▸ Anstehende Aufgaben
**a)** Erläutern Sie in ein bis drei Sätzen, weshalb Zimt und Vanille laut dem Textabschnitt über Weihnachtsgewürze untrennbar mit der festlichen Stimmung des Weihnachtsgebäcks verbunden sind.
**b)** Führen Sie den Textabschnitt über Weihnachtsgewürze im Anschluss an seinen letzten Satz weiter.

Ihre intensiven Aromen verdanken die Gewürze ihrem hohen Gehalt an ätherischen Ölen. Diese leichtflüchtigen Substanzen verbreiten sich in der Luft, wirken stimmungsaufhellend, entspannend oder anregend und erzeugen den charakteristischen Duft, den wir als festlich empfinden.
Zimt etwa duftet süss, schmeckt jedoch im Mund nicht süss – der Cassia-Zimt geht sogar eher in eine herbe Richtung. Spannend ist, dass Zimt die Wahrnehmung von Süsse anderer Zutaten verstärkt. Eine Zucker-Zimt-Mischung, wie wir sie etwa für den klassischen Milchreis verwenden, ermöglicht es, mit weniger Zucker ein intensives Geschmackserlebnis zu erzielen.
Warum sind Zimt und Vanille in Weihnachtsgebäck so beliebt?
Die intensiven Noten von Zimt und Vanille, oft in Kombination mit Gewürzen wie Muskat oder Nelken, sind ausserhalb der Adventszeit selten präsent, was ihnen eine besondere saisonale Exklusivität verleiht. Sie sind daher untrennbar mit der festlichen Stimmung und den Traditionen des Weihnachtsgebäcks verbunden. Interessanterweise spielen sie in ihren Ursprungsländern wie Indonesien oder Indien eine ganz andere Rolle: Dort sind sie Teil der Alltagsküche und werden kaum mit besonderen Anlässen assoziiert.
Pfeffer ist eher untypisch in Weihnachtsgebäck. In welchen festlichen Gerichten oder Getränken spielt er eine Rolle?
Pfeffer verleiht zum Beispiel Glühwein, winterlichen Ragouts oder Fleischgerichten eine angenehme Schärfe und Tiefe. Wir essen in der Advents- und Weihnachtszeit zwar oft Pfefferkuchen, die jedoch – anders als der Name vermuten lässt – keinen Pfeffer enthalten. Stattdessen bestehen sie aus einer aromatischen Gewürzmischung aus Zimt, Muskat und Kardamom.
Mittelalterliche Pfefferkuchen hingegen enthielten tatsächlich verschiedene Pfeffersorten wie langen Pfeffer, Kubeben-Pfeffer und schwarzen Pfeffer, die mit anderen Gewürzen zu intensiven Mischungen verarbeitet wurden. Diese wurden nicht nur für Backwaren genutzt, sondern auch als medizinische Stärkungsmittel, oft «Gottesgeschenk» genannt.

▸ Datenauszug
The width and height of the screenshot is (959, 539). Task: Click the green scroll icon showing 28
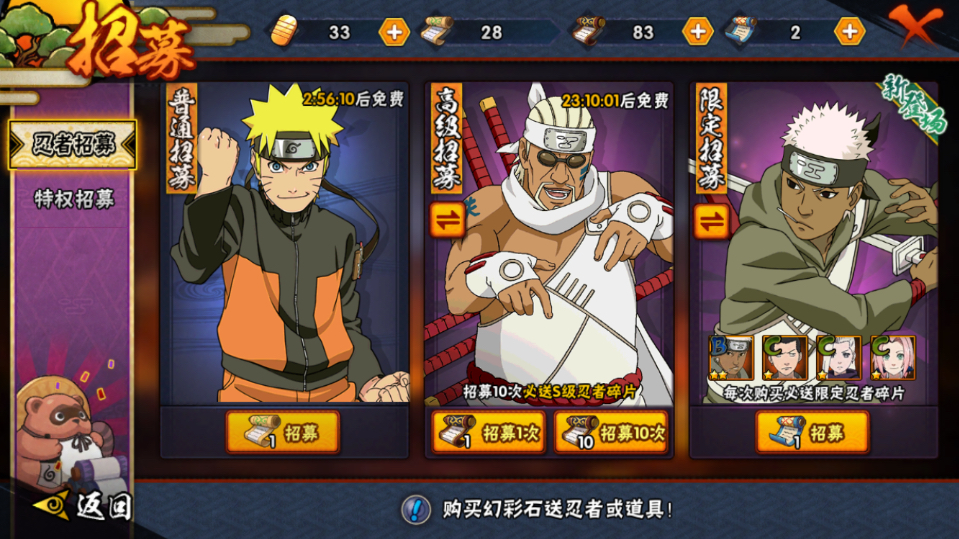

▸ Gelöste Aufgaben
**a)** Die intensiven Noten von Zimt und Vanille, oft kombiniert mit Gewürzen wie Muskat oder Nelken, sind ausserhalb der Adventszeit selten präsent. Dies verleiht ihnen eine besondere saisonale Exklusivität. Deshalb sind sie untrennbar mit der festlichen Stimmung und den Traditionen des Weihnachtsgebäcks verbunden.

**b)**
Pfeffer ist ja nicht lieblich und süss – wofür steht er in der Weihnachtszeit?
Die Symbolik von Pfeffer findet sich zum Beispiel in alten Bräuchen wieder, etwa in den «Fitzen» des Heiligen Nikolaus, die mit dem «Einpfeffern» in Verbindung gebracht werden. Diese Traditionen gehen auf Fruchtbarkeitsriten und Jahreszeitenfeste wie die Wintersonnenwende zurück, bei denen die Hoffnung auf Licht, Wärme und Fruchtbarkeit gefeiert wurde. Begleitet wurden sie oft von symbolischem Gebäck wie Pfefferkuchen.
Vanille wird oft in Desserts verwendet. Was unterscheidet Vanille von anderen Süssungsmitteln?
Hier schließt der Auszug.